_Problem statement_: Reproduce the listing below, swapping each occurrence of "Instruction:" for "Command:" and leaving all other text unchanged.

[Extracted data entries]
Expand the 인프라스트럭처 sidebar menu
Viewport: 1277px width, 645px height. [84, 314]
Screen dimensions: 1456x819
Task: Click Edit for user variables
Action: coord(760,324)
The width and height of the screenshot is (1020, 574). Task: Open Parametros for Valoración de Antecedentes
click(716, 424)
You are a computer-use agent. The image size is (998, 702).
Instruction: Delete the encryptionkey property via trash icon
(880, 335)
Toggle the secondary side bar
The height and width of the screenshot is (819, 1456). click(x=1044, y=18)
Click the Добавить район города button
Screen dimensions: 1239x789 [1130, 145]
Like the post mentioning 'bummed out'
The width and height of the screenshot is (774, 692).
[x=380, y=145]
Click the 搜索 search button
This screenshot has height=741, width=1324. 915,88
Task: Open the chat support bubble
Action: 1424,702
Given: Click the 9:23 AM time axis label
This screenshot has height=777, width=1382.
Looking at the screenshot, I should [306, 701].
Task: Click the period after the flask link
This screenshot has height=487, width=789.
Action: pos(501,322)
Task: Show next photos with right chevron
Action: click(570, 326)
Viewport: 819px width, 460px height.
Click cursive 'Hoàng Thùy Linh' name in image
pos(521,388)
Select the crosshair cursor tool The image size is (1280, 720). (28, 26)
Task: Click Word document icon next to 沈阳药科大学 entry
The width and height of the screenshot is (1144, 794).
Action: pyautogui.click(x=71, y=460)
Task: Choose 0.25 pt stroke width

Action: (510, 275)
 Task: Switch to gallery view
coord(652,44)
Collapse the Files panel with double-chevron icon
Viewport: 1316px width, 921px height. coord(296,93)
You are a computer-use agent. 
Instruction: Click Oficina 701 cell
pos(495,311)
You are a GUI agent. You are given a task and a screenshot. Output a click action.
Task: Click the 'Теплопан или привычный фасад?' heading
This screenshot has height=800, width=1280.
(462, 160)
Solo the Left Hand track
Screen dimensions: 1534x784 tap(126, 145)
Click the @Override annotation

_Final result_:
Expand the 인프라스트럭처 sidebar menu
Viewport: 1277px width, 645px height. [84, 314]
Screen dimensions: 1456x819
Task: Click Edit for user variables
Action: coord(760,324)
The width and height of the screenshot is (1020, 574). Task: Open Parametros for Valoración de Antecedentes
click(716, 424)
You are a computer-use agent. The image size is (998, 702).
Command: Delete the encryptionkey property via trash icon
(880, 335)
Toggle the secondary side bar
The height and width of the screenshot is (819, 1456). click(x=1044, y=18)
Click the Добавить район города button
Screen dimensions: 1239x789 [1130, 145]
Like the post mentioning 'bummed out'
The width and height of the screenshot is (774, 692).
[x=380, y=145]
Click the 搜索 search button
This screenshot has height=741, width=1324. 915,88
Task: Open the chat support bubble
Action: 1424,702
Given: Click the 9:23 AM time axis label
This screenshot has height=777, width=1382.
Looking at the screenshot, I should [306, 701].
Task: Click the period after the flask link
This screenshot has height=487, width=789.
Action: pos(501,322)
Task: Show next photos with right chevron
Action: click(570, 326)
Viewport: 819px width, 460px height.
Click cursive 'Hoàng Thùy Linh' name in image
pos(521,388)
Select the crosshair cursor tool The image size is (1280, 720). (28, 26)
Task: Click Word document icon next to 沈阳药科大学 entry
The width and height of the screenshot is (1144, 794).
Action: pyautogui.click(x=71, y=460)
Task: Choose 0.25 pt stroke width

Action: (510, 275)
 Task: Switch to gallery view
coord(652,44)
Collapse the Files panel with double-chevron icon
Viewport: 1316px width, 921px height. coord(296,93)
You are a computer-use agent. 
Command: Click Oficina 701 cell
pos(495,311)
You are a GUI agent. You are given a task and a screenshot. Output a click action.
Task: Click the 'Теплопан или привычный фасад?' heading
This screenshot has height=800, width=1280.
(462, 160)
Solo the Left Hand track
Screen dimensions: 1534x784 tap(126, 145)
Click the @Override annotation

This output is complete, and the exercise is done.